-------- DONNÉES --------

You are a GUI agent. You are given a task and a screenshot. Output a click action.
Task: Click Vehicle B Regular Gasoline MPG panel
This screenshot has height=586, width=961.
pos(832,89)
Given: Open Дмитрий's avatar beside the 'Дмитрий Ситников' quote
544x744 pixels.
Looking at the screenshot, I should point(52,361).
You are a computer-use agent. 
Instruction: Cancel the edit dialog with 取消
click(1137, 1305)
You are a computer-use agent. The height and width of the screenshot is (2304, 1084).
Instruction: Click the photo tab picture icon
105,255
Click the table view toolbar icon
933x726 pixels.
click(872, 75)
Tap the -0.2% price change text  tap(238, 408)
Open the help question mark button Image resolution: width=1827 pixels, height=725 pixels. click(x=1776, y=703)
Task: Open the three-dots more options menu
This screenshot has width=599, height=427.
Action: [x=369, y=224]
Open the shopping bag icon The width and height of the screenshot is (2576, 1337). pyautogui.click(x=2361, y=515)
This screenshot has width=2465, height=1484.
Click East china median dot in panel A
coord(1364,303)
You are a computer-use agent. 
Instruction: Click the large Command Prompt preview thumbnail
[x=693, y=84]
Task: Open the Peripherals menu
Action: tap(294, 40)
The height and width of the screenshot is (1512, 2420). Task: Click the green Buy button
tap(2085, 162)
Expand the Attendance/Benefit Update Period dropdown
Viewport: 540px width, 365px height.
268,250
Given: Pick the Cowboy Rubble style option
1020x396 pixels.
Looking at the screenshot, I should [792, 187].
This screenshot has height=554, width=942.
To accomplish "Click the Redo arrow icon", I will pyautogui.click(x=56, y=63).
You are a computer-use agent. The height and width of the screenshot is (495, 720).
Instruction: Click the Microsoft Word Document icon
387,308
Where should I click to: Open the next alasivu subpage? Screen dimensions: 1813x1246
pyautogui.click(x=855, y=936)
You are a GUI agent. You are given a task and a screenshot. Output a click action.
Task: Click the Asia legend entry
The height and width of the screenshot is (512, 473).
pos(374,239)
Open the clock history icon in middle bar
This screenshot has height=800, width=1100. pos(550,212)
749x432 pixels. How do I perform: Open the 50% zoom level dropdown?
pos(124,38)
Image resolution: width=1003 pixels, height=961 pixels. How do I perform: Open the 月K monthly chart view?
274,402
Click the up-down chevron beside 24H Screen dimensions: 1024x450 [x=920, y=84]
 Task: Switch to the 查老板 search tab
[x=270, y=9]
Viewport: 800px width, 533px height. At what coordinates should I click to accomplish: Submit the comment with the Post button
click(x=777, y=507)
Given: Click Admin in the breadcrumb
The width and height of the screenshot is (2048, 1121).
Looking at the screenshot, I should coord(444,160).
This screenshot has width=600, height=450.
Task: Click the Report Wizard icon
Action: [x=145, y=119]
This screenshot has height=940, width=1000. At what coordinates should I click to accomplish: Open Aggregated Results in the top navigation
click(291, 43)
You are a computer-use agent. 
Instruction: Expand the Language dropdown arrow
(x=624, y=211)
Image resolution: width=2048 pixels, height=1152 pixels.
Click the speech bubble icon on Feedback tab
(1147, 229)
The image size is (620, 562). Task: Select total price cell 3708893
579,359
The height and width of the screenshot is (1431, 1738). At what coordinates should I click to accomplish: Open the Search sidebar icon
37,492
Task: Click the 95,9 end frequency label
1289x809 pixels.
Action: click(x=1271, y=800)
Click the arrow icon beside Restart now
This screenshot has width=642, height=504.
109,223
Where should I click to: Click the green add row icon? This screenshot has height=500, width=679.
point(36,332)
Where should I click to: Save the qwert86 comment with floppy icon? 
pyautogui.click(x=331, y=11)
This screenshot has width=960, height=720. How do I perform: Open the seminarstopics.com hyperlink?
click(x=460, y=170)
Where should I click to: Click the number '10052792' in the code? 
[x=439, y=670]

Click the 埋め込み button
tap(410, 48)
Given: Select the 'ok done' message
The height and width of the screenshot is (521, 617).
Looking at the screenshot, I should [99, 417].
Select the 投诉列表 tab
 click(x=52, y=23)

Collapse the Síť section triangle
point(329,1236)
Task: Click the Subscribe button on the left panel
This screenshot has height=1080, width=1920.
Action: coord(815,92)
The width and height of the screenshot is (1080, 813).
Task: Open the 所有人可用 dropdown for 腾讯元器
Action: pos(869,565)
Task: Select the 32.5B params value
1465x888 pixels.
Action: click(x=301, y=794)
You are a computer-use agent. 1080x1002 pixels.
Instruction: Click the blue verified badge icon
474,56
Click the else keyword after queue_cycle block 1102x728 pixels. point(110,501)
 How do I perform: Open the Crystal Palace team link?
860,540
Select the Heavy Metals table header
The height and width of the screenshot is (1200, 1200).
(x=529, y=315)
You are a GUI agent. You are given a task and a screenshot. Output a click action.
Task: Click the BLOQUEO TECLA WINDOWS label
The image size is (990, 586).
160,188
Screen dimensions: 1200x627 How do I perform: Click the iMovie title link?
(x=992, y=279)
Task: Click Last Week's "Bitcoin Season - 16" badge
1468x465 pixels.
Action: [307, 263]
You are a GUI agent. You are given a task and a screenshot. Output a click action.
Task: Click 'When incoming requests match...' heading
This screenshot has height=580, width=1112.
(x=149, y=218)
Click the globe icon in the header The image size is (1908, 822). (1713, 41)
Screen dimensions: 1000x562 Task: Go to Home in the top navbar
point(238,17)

--------

§ CONSIGNE
Modifiez les enregistrements en remplaçant « Instruction » par « Directive » partout, sans rien changer d'autre.

§ RÉPONSE
You are a GUI agent. You are given a task and a screenshot. Output a click action.
Task: Click Vehicle B Regular Gasoline MPG panel
This screenshot has height=586, width=961.
pos(832,89)
Given: Open Дмитрий's avatar beside the 'Дмитрий Ситников' quote
544x744 pixels.
Looking at the screenshot, I should point(52,361).
You are a computer-use agent. 
Directive: Cancel the edit dialog with 取消
click(1137, 1305)
You are a computer-use agent. The height and width of the screenshot is (2304, 1084).
Directive: Click the photo tab picture icon
105,255
Click the table view toolbar icon
933x726 pixels.
click(872, 75)
Tap the -0.2% price change text  tap(238, 408)
Open the help question mark button Image resolution: width=1827 pixels, height=725 pixels. click(x=1776, y=703)
Task: Open the three-dots more options menu
This screenshot has width=599, height=427.
Action: [x=369, y=224]
Open the shopping bag icon The width and height of the screenshot is (2576, 1337). pyautogui.click(x=2361, y=515)
This screenshot has width=2465, height=1484.
Click East china median dot in panel A
coord(1364,303)
You are a computer-use agent. 
Directive: Click the large Command Prompt preview thumbnail
[x=693, y=84]
Task: Open the Peripherals menu
Action: tap(294, 40)
The height and width of the screenshot is (1512, 2420). Task: Click the green Buy button
tap(2085, 162)
Expand the Attendance/Benefit Update Period dropdown
Viewport: 540px width, 365px height.
268,250
Given: Pick the Cowboy Rubble style option
1020x396 pixels.
Looking at the screenshot, I should [792, 187].
This screenshot has height=554, width=942.
To accomplish "Click the Redo arrow icon", I will pyautogui.click(x=56, y=63).
You are a computer-use agent. The height and width of the screenshot is (495, 720).
Directive: Click the Microsoft Word Document icon
387,308
Where should I click to: Open the next alasivu subpage? Screen dimensions: 1813x1246
pyautogui.click(x=855, y=936)
You are a GUI agent. You are given a task and a screenshot. Output a click action.
Task: Click the Asia legend entry
The height and width of the screenshot is (512, 473).
pos(374,239)
Open the clock history icon in middle bar
This screenshot has height=800, width=1100. pos(550,212)
749x432 pixels. How do I perform: Open the 50% zoom level dropdown?
pos(124,38)
Image resolution: width=1003 pixels, height=961 pixels. How do I perform: Open the 月K monthly chart view?
274,402
Click the up-down chevron beside 24H Screen dimensions: 1024x450 [x=920, y=84]
 Task: Switch to the 查老板 search tab
[x=270, y=9]
Viewport: 800px width, 533px height. At what coordinates should I click to accomplish: Submit the comment with the Post button
click(x=777, y=507)
Given: Click Admin in the breadcrumb
The width and height of the screenshot is (2048, 1121).
Looking at the screenshot, I should coord(444,160).
This screenshot has width=600, height=450.
Task: Click the Report Wizard icon
Action: [x=145, y=119]
This screenshot has height=940, width=1000. At what coordinates should I click to accomplish: Open Aggregated Results in the top navigation
click(291, 43)
You are a computer-use agent. 
Directive: Expand the Language dropdown arrow
(x=624, y=211)
Image resolution: width=2048 pixels, height=1152 pixels.
Click the speech bubble icon on Feedback tab
(1147, 229)
The image size is (620, 562). Task: Select total price cell 3708893
579,359
The height and width of the screenshot is (1431, 1738). At what coordinates should I click to accomplish: Open the Search sidebar icon
37,492
Task: Click the 95,9 end frequency label
1289x809 pixels.
Action: click(x=1271, y=800)
Click the arrow icon beside Restart now
This screenshot has width=642, height=504.
109,223
Where should I click to: Click the green add row icon? This screenshot has height=500, width=679.
point(36,332)
Where should I click to: Save the qwert86 comment with floppy icon? 
pyautogui.click(x=331, y=11)
This screenshot has width=960, height=720. How do I perform: Open the seminarstopics.com hyperlink?
click(x=460, y=170)
Where should I click to: Click the number '10052792' in the code? 
[x=439, y=670]

Click the 埋め込み button
tap(410, 48)
Given: Select the 'ok done' message
The height and width of the screenshot is (521, 617).
Looking at the screenshot, I should [99, 417].
Select the 投诉列表 tab
 click(x=52, y=23)

Collapse the Síť section triangle
point(329,1236)
Task: Click the Subscribe button on the left panel
This screenshot has height=1080, width=1920.
Action: coord(815,92)
The width and height of the screenshot is (1080, 813).
Task: Open the 所有人可用 dropdown for 腾讯元器
Action: pos(869,565)
Task: Select the 32.5B params value
1465x888 pixels.
Action: click(x=301, y=794)
You are a computer-use agent. 1080x1002 pixels.
Directive: Click the blue verified badge icon
474,56
Click the else keyword after queue_cycle block 1102x728 pixels. point(110,501)
 How do I perform: Open the Crystal Palace team link?
860,540
Select the Heavy Metals table header
The height and width of the screenshot is (1200, 1200).
(x=529, y=315)
You are a GUI agent. You are given a task and a screenshot. Output a click action.
Task: Click the BLOQUEO TECLA WINDOWS label
The image size is (990, 586).
160,188
Screen dimensions: 1200x627 How do I perform: Click the iMovie title link?
(x=992, y=279)
Task: Click Last Week's "Bitcoin Season - 16" badge
1468x465 pixels.
Action: [307, 263]
You are a GUI agent. You are given a task and a screenshot. Output a click action.
Task: Click 'When incoming requests match...' heading
This screenshot has height=580, width=1112.
(x=149, y=218)
Click the globe icon in the header The image size is (1908, 822). (1713, 41)
Screen dimensions: 1000x562 Task: Go to Home in the top navbar
point(238,17)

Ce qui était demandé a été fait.